Bears general manager Phil Emery already has a history with coach Lovie Smith. As a scout for the Bears, Emery was on Jerry Angelo’s staff from 1998 to 2004. His final season — before heading to the Atlanta Falcons as a college scouting director — was Smith’s first as Bears coach.
“I got to know him and really gained an appreciation for him during that draft process,” Emery said of Smith. “He’s everything that he was then. He’s extremely earnest person. He loves people. He loves players, and they love him. He has a scheme, and a system and a plan. I mean, what’s not to like?
“He’s been a demonstrated winner. Great stability, great family, players love playing for him,” Emery said. “He’s the best recruiter in the NFL, when it comes to the unrestricted free agents, and college free agents. You have Lovie call them, and you know they’re going to be interested in becoming a Bear.”
Jason Campbell, in fact, told me as much. Campbell still had prospects of becoming a starter, but he didn’t want to wait and miss a chance to join Smith’s team.
Bears president Ted Phillips made clear to GM candidates that Smith would remain for at least the 2012 season. After that, Emery can choose who will be the head coach. Some NFL general managers prefer to have “Their Guy,” resistant to inheriting someone at that key position.
Does that matter to Emery?
“No, not at all. I’m more caught up in the person that Lovie is, and he’s a guy I want to be around,” Emery said. “That’s the key. I want to be around him, and, as I told him, ‘I want to do my part for you, so we can all be successful.’
“To me, it’s about helping him have the right players on the field, that are going to match his schemes and allow him to coach to his full efficiency, so we can win on the field.

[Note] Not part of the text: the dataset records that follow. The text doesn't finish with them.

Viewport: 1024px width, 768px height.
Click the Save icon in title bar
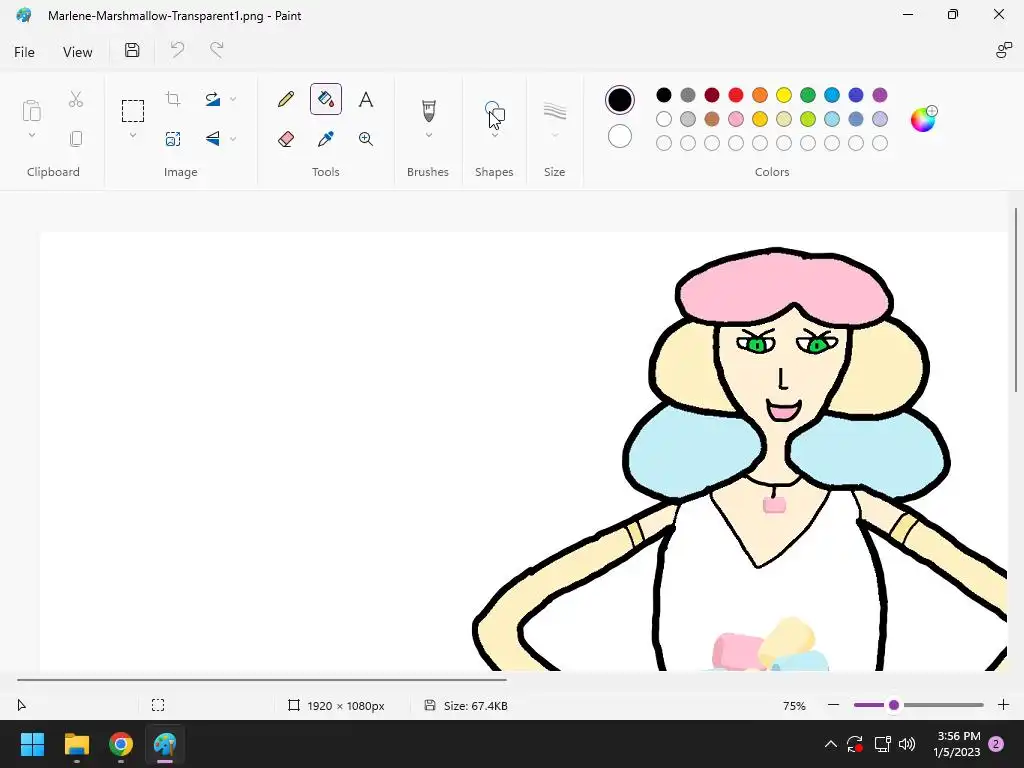tap(132, 51)
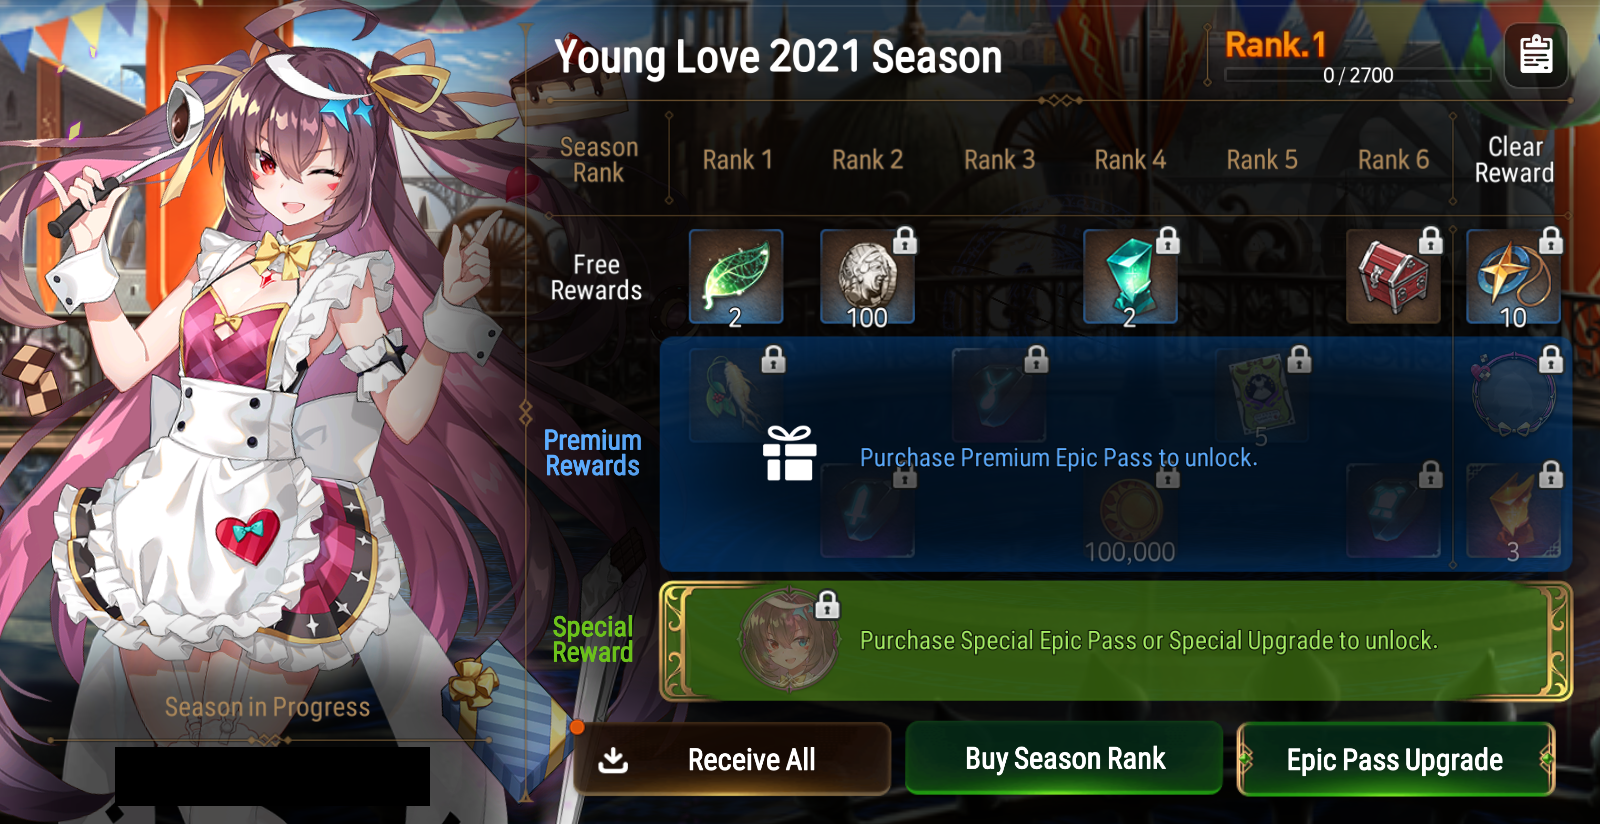Tap the locked 100,000 gold premium reward

point(1130,512)
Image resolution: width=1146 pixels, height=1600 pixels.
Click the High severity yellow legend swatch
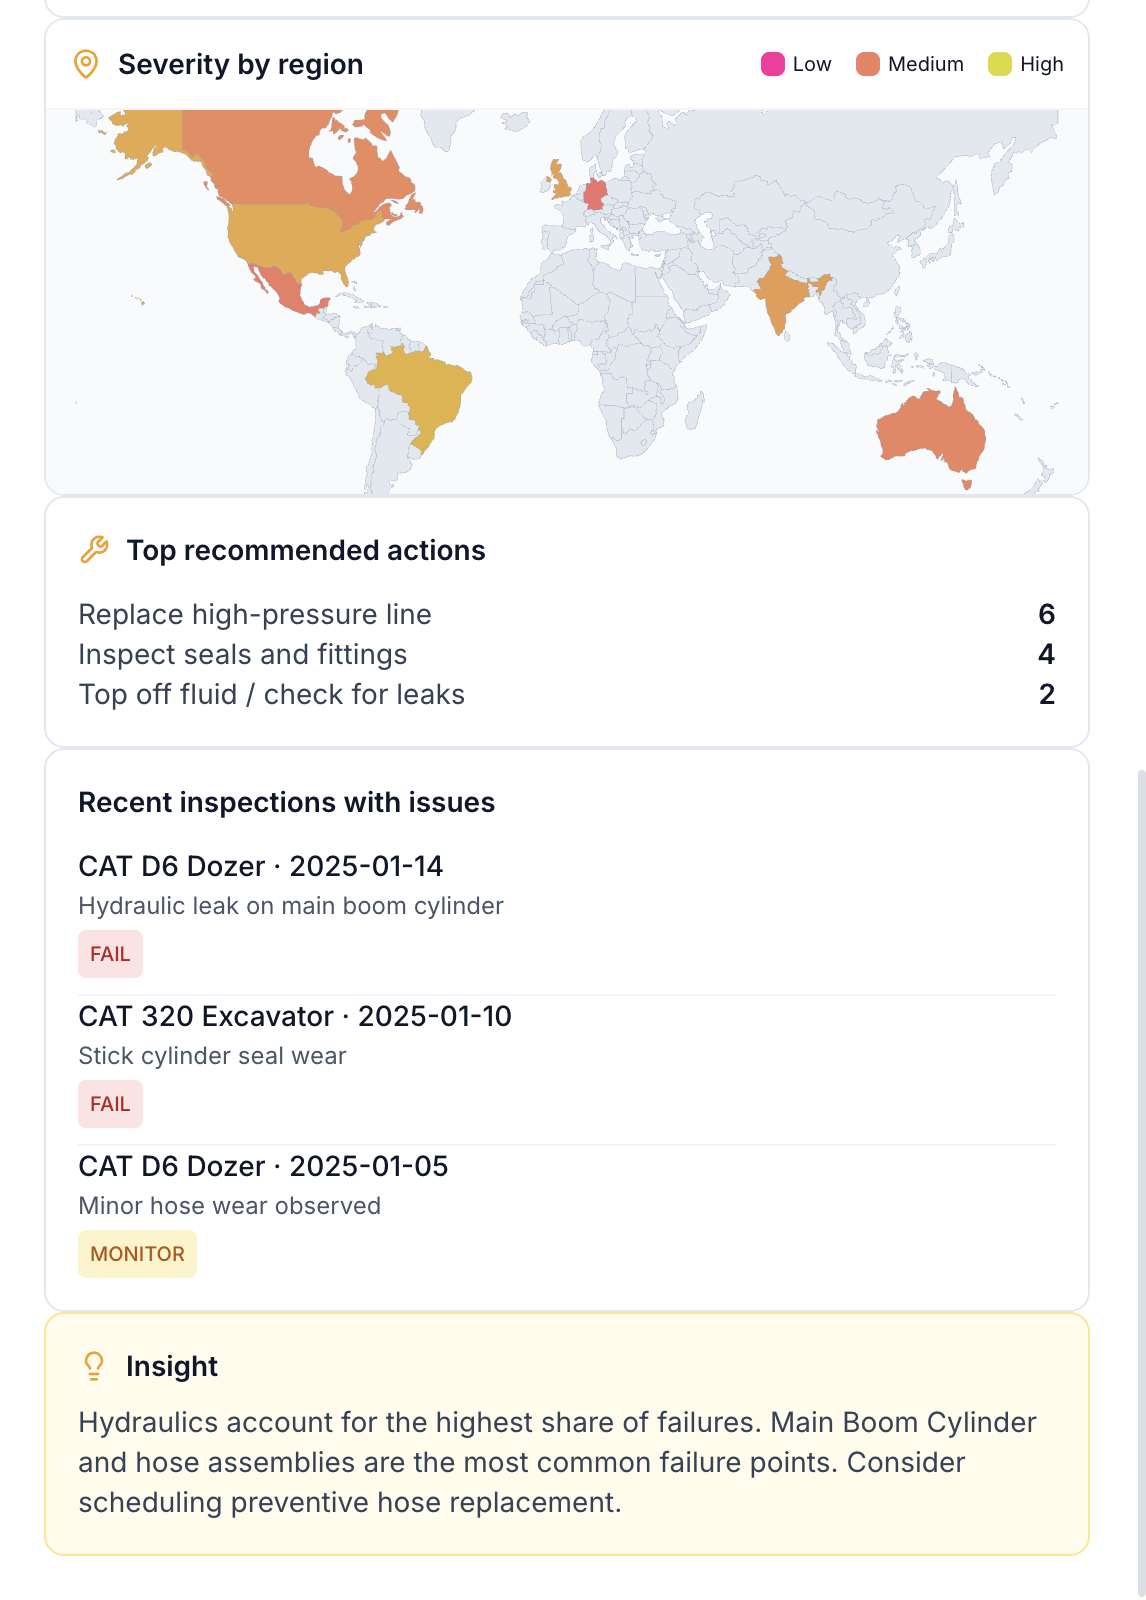999,65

“I feel very fortunate. I don’t know why anybody would look at that as a negative. As a first-time GM, having been through several coaching changes as a scout and as a coach, I know how disruptive that is. You can’t ever be afraid to make a change, if you know it’s going to be disruptive. However, I think I walked into a very good situation with Lovie Smith as our head coach. I mean, he’s a dean in the NFL for a reason. You don’t stay as long as you, at any one club if there aren’t a lot of high quality attributes as a person that allows you to still be competing and working toward victories.”
I asked Emery if there is something he’s looking for from Smith during this season, during this “test phase.”
“I don’t look at it as a test phase,” Emery said. “Lovie Smith is our head coach. We need to make progress toward our goal, which is winning championships. That’s how I’m going to be judged, that’s how everybody in the building is going to be judged. He understands he’s under that same umbrella. We’re all going to be judged on our progress toward championships, and consistency to be in the mix to win championships.”
Smith has a contract that runs through 2013. Smith insisted to me that his status doesn’t matter and that he feels the full support of the organization and ownership.
“Even if I was in the final year of my contract, what changes? If something changes, it would say, ‘You have to be in the last year of your contract to really do a good job and do your best job of coaching.’ No. You coach the same way,” Smith said. “Matt Forte just signed a big contract. We have a lot of guys with big, secure contracts. They’re not playing any different then how they were playing when they were trying to get that contract. That’s when you’re putting certain type guys on your roster, character guys, and it doesn’t affect anything.”
Asked about Smith’s contract expiring in 2013, Emery said, “My mind is not around that.
“It’s around the team and now. We’re all going to be judged by the same standards. That’s the standard I put myself on. At the end of that process, we’ll move forward, with where we’re at.